::: Data listing :::
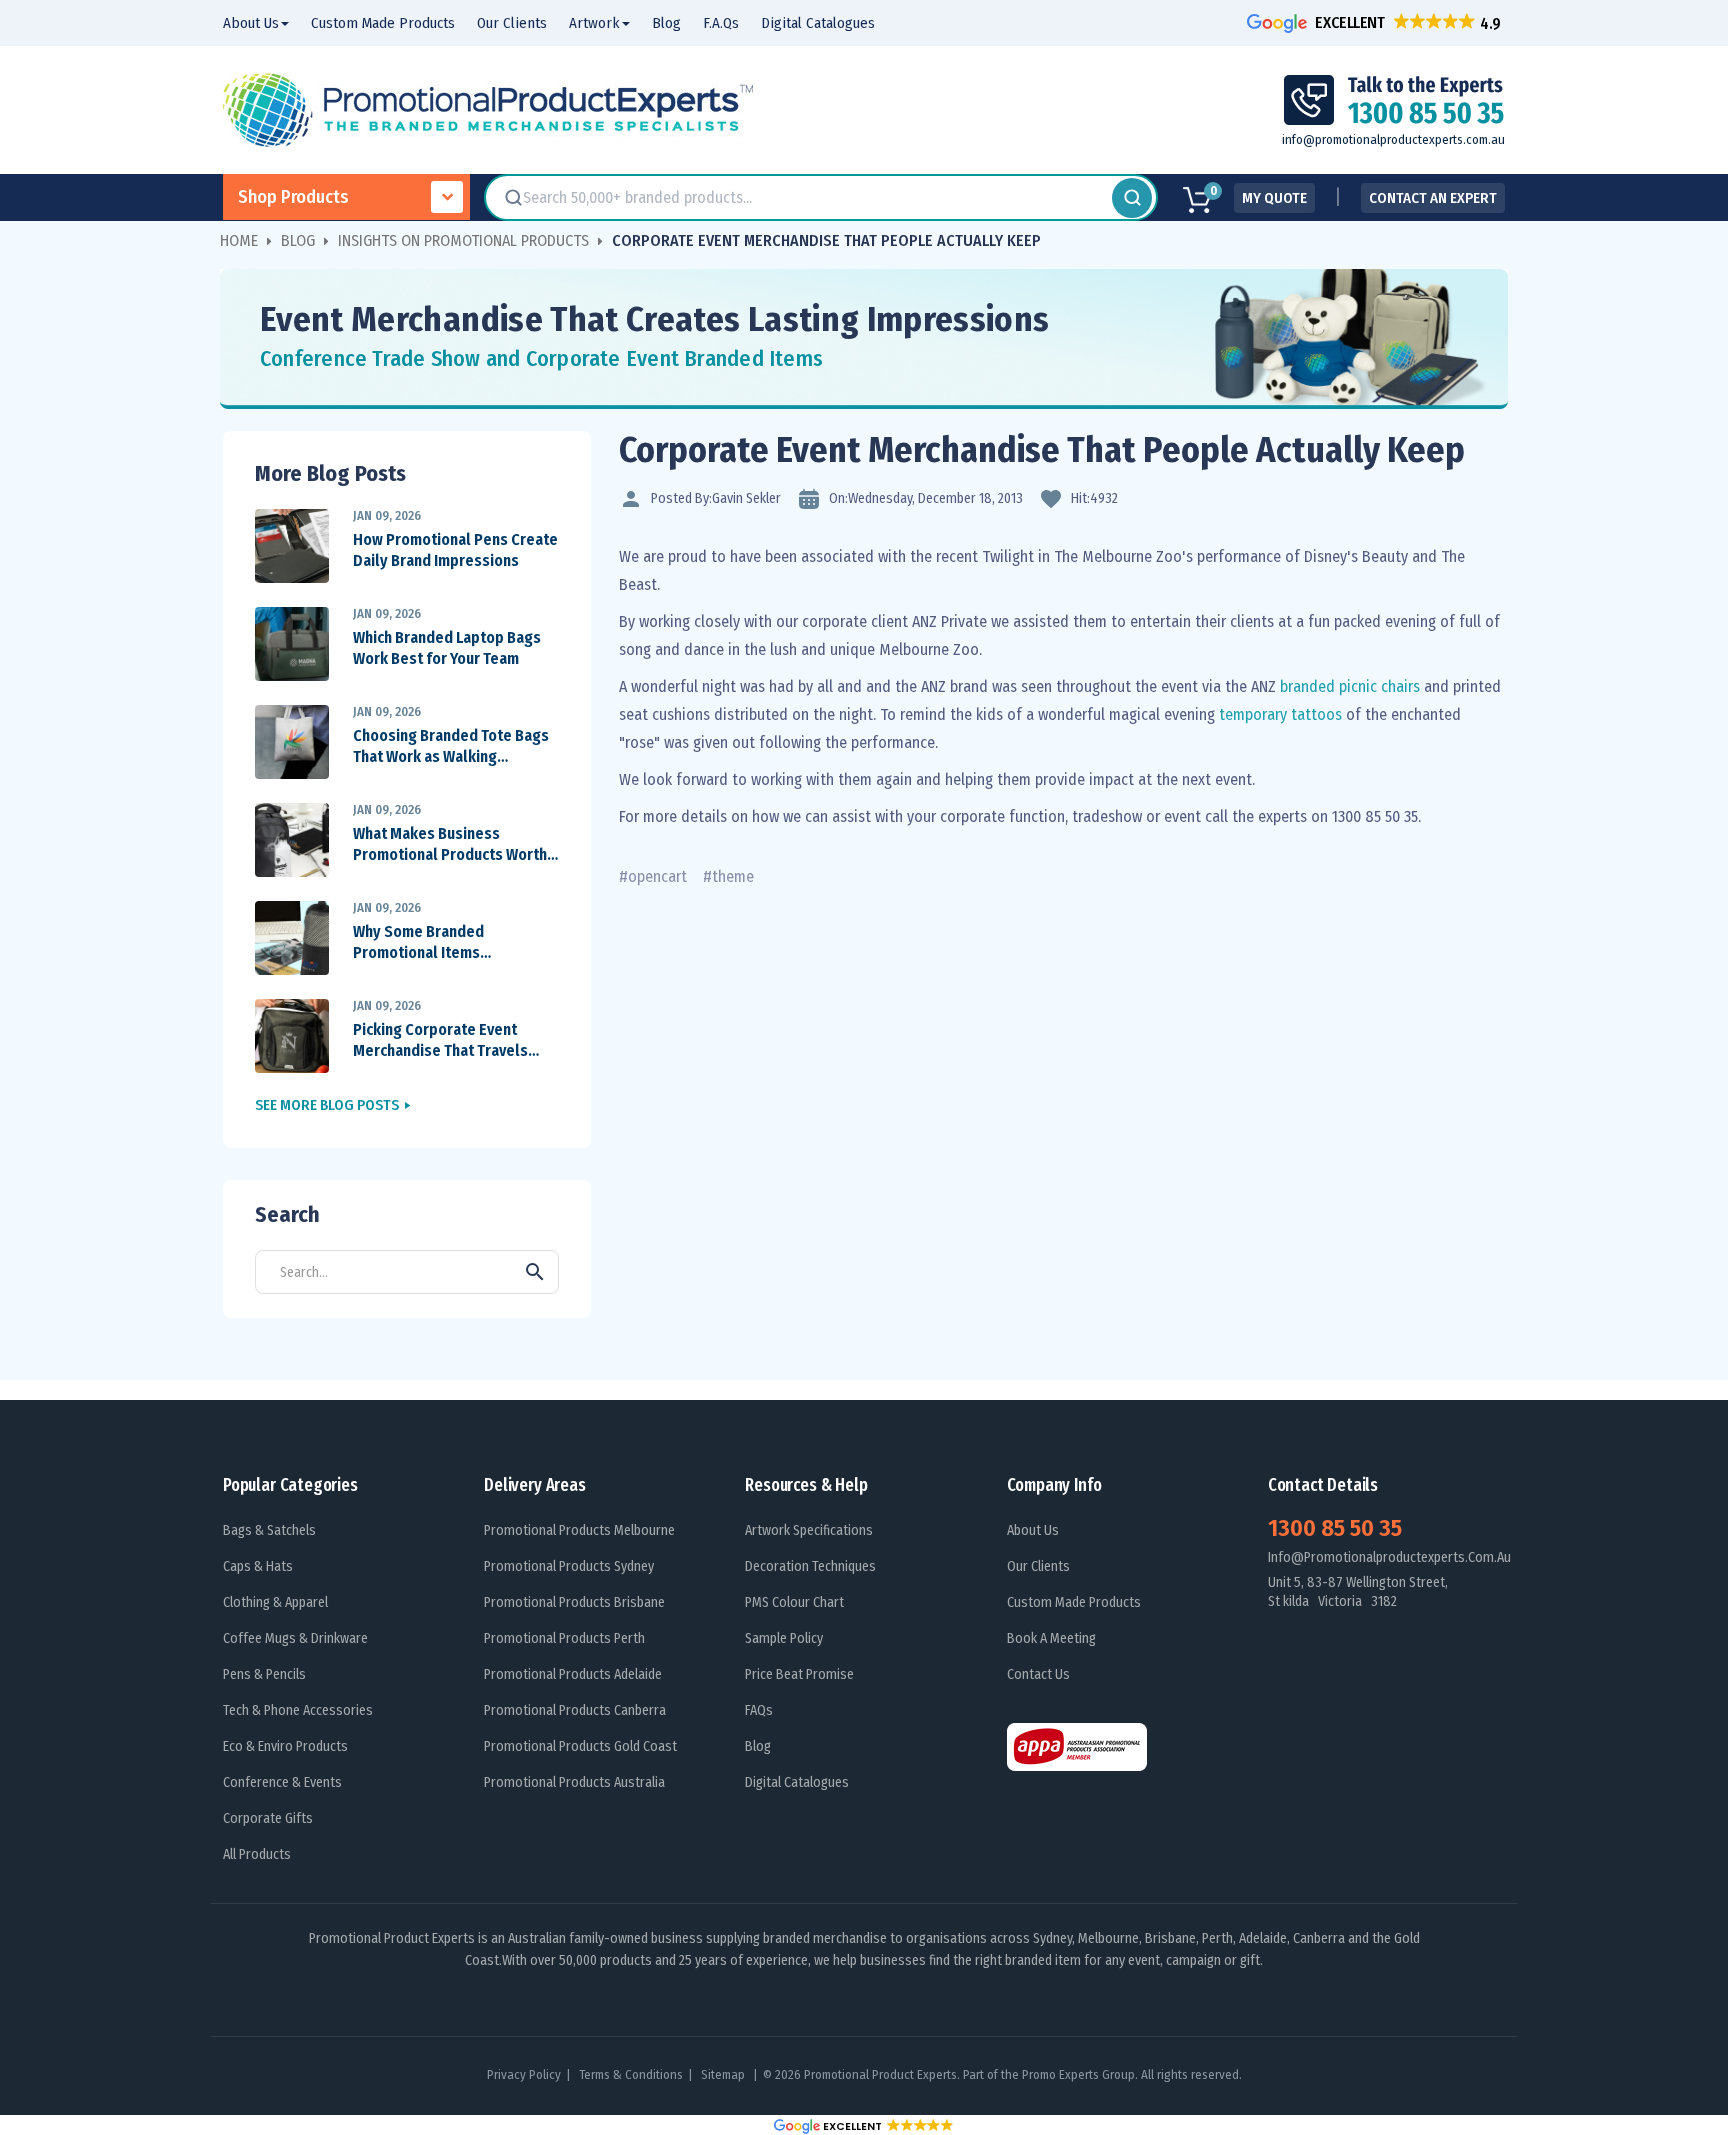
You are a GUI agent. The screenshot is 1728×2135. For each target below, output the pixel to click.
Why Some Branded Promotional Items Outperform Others (419, 943)
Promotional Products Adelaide (573, 1674)
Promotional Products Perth (564, 1638)
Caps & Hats (258, 1566)
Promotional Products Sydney (569, 1566)
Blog (758, 1746)
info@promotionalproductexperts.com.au (1393, 139)
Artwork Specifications (809, 1530)
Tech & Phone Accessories (298, 1710)
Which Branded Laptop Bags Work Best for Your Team (447, 648)
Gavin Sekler (746, 498)
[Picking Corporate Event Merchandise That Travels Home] (292, 1035)
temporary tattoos (1280, 714)
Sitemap (724, 2074)
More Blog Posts (330, 473)
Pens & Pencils (264, 1674)
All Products (257, 1854)
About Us (1033, 1530)
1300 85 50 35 (1335, 1528)
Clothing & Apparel (275, 1602)
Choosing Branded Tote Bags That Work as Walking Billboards (451, 747)
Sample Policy (784, 1638)
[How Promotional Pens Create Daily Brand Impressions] (292, 545)
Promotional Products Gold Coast (580, 1746)
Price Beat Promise (799, 1674)
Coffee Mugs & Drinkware (295, 1638)
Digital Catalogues (797, 1782)
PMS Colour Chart (794, 1602)
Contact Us (1038, 1674)
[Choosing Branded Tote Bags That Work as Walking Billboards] (292, 741)
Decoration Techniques (810, 1566)
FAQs (759, 1710)
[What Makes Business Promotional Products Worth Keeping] (292, 839)
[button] (1376, 22)
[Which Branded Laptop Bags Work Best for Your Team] (292, 643)
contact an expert (1433, 198)
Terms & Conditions (631, 2074)
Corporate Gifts (268, 1818)
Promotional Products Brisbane (574, 1602)
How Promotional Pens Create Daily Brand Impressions (455, 550)
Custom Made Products (1074, 1602)
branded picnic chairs (1352, 686)
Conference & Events (282, 1782)
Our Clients (1038, 1566)
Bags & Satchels (269, 1530)
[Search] (1132, 198)
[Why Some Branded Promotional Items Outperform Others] (292, 937)
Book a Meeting (1051, 1638)
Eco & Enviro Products (285, 1746)
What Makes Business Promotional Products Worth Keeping (450, 845)
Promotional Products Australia (574, 1782)
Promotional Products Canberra (575, 1710)
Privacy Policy (524, 2074)
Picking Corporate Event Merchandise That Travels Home (440, 1041)
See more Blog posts (327, 1105)
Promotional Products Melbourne (579, 1530)
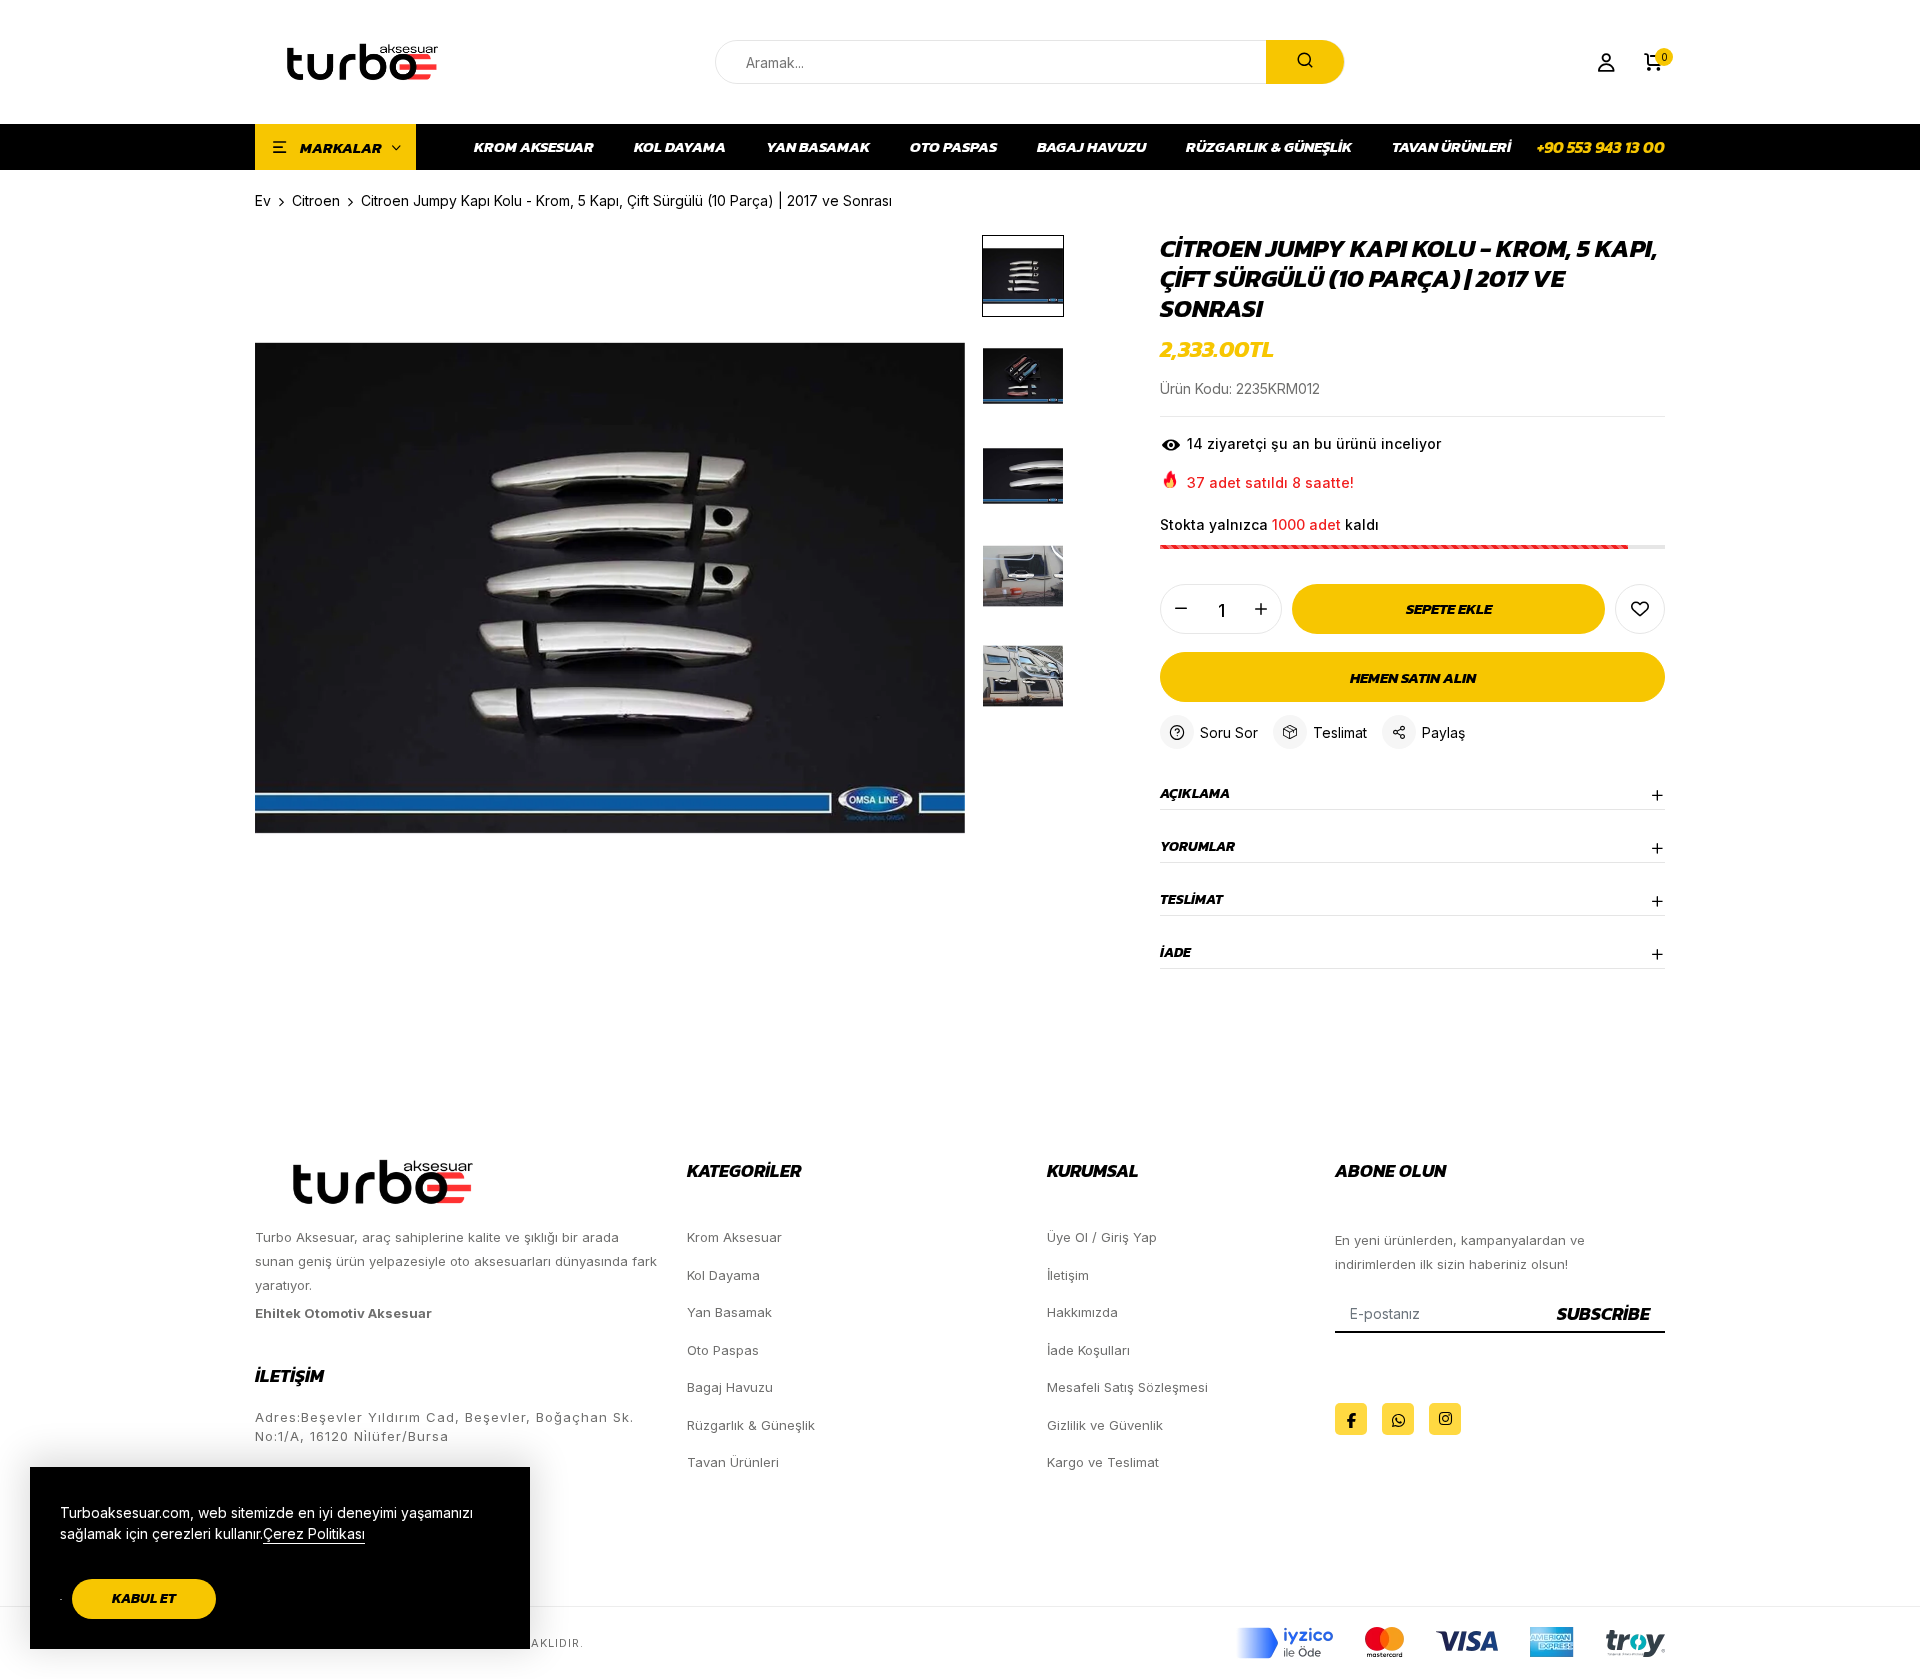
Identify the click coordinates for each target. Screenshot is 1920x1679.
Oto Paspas (953, 147)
:::
= Task =
Your response should contain each line of the entries above that holds the string "Pens".

= Your solution =
Pens & Pencils (264, 1674)
[How Promotional Pens Create Daily Brand Impressions] (292, 545)
How Promotional Pens Create Daily Brand Impressions (455, 550)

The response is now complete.